Sometimes a short form of the informed consent form may be translated and given to the participant in place of the full version of the Informed Consent Form. A short form translation should only be given when there is little risk and a direct benefit to the participant in the study or procedure.
Informed Consent Form Translations Must Be Coordinated to a Patient’s Level of Understanding
Regulations state that Informed Consent Forms must be in a language that the participant understands. This means it must be written clearly in plain language. When translated, ICFs must also be in plain language in the target language. This means that having a high level surgeon or specialist doctor perform the translation is not necessarily the best choice. The usual choice is to have the Informed Consent Form translated by a translator experienced in medical translation.
Informed Consent Form Translations Almost Always Require A Certificate Of Accuracy
In most instances the Institutional Review Board (IRB) must review and approve all translated versions of an informed consent form before it is used in a study. As part of the review and approval process and in order to satisfy most IRBs, Informed Consent Form translations must be submitted along with a certificate of translation accuracy. The Certificate of Translation Accuracy verifies that certified linguists were used and that a process (preferably a certified process) was employed while performing the translation.

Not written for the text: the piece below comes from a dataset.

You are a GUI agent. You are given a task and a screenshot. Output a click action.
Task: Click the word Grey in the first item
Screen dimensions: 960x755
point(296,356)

Back Translation Is Sometimes Required
Back translations are often done when translating Informed Consent Forms to assure that the translation is accurate. If a clinical trial is complicated or has associated risk, the Informed Consent Form should undergo back translation as part of the translation process. Back translations provide an additional quality assurance step. Back translation involves taking the translated version of the Informed Consent Form and then having a separate independent translator (who has no knowledge of or contact with the original text) translate it back into the original language. A project manager will then assess the two versions to see if they are consistent and that nothing was lost in translation. Forward and back translations should all be performed by qualified translators, and sometimes both the forward and back translations are required to be submitted to the Institutional Review Board (IRB).